=== Trecho citado ===
Se o seu programador se recusar a fazer isso ou der desculpas: DEMITA-O.

Se o seu programador ou empresa ou qualquer coisa que lhe promete um preço de “escopo fechado”, promete fazer tudo e você acredita neles, você é muito crédulo.

Você acha que é divertido jogar esse estúpido jogo de “Eu vou fingir dizer que eu sei a verdade, e você vai fingir que você acredita no que eu digo”.

 

Actions and Words

 

Nenhum profissional sério tem tempo para jogar jogos estúpidos, e a única coisa honesta que qualquer um pode dizer sobre qualquer projeto de software é: “dada a minha experiência, acredito que a estimativa para esse tipo de projeto está dentro de X meses, dado os pressupostos Y e Z”.

Mas você não precisa acreditar nele. Você só precisa começar a verificar o termômetro. Qualquer não-programador poderá avaliar a qualidade da entrega com base nas entregas frequentes dos recursos priorizados.

“Mas e se depois de duas semanas não gostar dos resultados?”. Fácil: DEMITA-O.

E às vezes “demitirr” nem sequer é a palavra correta. Às vezes, o relacionamento é difícil, e a melhor coisa a fazer seguir caminhos separados.

Você precisa aceitar perder duas semanas – ou qualquer curto período de tempo – como parte da gestão de riscos. É melhor aceitar perder duas semanas de valor do orçamento do seu projeto do que ter que acreditar cegamente em alguém por seis meses, e ter que perder todo o orçamento do projeto e mais.
=== Entradas fornecidas ===
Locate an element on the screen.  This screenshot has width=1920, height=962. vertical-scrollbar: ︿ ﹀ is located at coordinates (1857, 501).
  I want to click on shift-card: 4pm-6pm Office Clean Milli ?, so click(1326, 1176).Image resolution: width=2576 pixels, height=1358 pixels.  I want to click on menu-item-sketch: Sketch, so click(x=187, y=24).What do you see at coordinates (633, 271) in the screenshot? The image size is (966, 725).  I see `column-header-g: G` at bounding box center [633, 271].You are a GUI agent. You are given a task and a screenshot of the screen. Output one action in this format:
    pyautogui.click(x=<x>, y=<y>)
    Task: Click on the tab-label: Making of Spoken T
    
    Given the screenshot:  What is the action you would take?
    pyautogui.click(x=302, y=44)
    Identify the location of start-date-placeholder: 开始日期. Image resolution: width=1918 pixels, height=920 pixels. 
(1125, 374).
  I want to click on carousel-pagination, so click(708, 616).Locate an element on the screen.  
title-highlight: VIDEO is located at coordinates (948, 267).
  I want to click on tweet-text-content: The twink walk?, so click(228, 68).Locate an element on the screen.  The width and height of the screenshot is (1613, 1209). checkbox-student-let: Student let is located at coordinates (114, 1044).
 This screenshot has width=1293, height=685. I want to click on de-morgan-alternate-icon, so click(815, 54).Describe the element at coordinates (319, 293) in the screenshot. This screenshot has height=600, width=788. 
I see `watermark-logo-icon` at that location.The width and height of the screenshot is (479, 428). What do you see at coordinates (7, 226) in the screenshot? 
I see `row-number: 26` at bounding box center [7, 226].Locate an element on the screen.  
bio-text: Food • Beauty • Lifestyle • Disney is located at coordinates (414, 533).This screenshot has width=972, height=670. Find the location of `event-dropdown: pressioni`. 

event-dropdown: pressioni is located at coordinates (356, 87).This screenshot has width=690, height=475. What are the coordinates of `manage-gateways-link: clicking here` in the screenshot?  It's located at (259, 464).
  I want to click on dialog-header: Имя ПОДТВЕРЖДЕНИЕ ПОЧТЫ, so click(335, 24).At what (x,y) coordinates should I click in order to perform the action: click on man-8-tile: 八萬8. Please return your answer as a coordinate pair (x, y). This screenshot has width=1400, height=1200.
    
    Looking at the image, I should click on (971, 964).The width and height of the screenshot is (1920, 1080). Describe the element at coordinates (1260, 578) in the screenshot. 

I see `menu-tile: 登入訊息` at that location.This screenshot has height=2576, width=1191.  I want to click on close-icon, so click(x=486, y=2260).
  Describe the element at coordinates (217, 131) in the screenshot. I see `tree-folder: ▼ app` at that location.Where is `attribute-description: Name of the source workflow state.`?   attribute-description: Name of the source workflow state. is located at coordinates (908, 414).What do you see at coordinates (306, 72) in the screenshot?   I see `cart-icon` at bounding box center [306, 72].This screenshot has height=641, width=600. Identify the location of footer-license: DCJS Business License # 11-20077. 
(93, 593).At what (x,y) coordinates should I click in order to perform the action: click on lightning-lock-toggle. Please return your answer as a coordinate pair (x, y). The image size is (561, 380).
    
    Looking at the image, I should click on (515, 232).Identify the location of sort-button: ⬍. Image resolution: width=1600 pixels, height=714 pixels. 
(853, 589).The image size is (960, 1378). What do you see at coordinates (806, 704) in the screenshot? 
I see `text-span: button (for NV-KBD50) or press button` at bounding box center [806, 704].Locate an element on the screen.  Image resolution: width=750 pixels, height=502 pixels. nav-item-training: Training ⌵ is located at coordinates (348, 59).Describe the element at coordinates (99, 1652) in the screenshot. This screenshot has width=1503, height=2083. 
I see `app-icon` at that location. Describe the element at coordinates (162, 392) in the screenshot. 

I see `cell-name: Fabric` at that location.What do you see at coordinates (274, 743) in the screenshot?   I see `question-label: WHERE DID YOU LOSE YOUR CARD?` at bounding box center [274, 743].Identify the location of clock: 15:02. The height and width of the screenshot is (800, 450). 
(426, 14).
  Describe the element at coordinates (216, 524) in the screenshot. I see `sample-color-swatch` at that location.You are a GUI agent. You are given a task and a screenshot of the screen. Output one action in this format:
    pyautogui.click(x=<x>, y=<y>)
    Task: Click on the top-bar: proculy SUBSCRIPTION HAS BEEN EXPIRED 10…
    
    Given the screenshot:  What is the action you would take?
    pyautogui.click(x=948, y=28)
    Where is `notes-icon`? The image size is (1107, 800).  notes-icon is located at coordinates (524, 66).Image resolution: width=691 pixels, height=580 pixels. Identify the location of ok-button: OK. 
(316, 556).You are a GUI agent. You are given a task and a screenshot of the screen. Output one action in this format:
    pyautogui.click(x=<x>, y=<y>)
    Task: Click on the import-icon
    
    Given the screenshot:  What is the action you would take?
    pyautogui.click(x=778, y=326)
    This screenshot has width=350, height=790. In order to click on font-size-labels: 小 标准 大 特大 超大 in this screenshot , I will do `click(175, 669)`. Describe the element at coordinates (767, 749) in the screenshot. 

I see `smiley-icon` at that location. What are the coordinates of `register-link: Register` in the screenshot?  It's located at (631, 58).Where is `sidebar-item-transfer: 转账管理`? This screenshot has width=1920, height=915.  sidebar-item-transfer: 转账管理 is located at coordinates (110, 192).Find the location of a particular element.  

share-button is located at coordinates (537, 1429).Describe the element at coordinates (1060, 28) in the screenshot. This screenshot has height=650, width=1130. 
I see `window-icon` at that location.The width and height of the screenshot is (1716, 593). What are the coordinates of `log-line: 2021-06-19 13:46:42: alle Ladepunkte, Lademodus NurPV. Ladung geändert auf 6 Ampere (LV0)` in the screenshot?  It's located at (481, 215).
===
* Instruções da tarefa: Extraia na íntegra, sem nenhuma alteração, o trecho sobre programadores e estimativas de projetos de software.

* Resposta escrita:
Se o seu programador se recusar a fazer isso ou der desculpas: DEMITA-O.

Se o seu programador ou empresa ou qualquer coisa que lhe promete um preço de “escopo fechado”, promete fazer tudo e você acredita neles, você é muito crédulo.

Você acha que é divertido jogar esse estúpido jogo de “Eu vou fingir dizer que eu sei a verdade, e você vai fingir que você acredita no que eu digo”.

 

Actions and Words

 

Nenhum profissional sério tem tempo para jogar jogos estúpidos, e a única coisa honesta que qualquer um pode dizer sobre qualquer projeto de software é: “dada a minha experiência, acredito que a estimativa para esse tipo de projeto está dentro de X meses, dado os pressupostos Y e Z”.

Mas você não precisa acreditar nele. Você só precisa começar a verificar o termômetro. Qualquer não-programador poderá avaliar a qualidade da entrega com base nas entregas frequentes dos recursos priorizados.

“Mas e se depois de duas semanas não gostar dos resultados?”. Fácil: DEMITA-O.

E às vezes “demitirr” nem sequer é a palavra correta. Às vezes, o relacionamento é difícil, e a melhor coisa a fazer seguir caminhos separados.

Você precisa aceitar perder duas semanas – ou qualquer curto período de tempo – como parte da gestão de riscos. É melhor aceitar perder duas semanas de valor do orçamento do seu projeto do que ter que acreditar cegamente em alguém por seis meses, e ter que perder todo o orçamento do projeto e mais.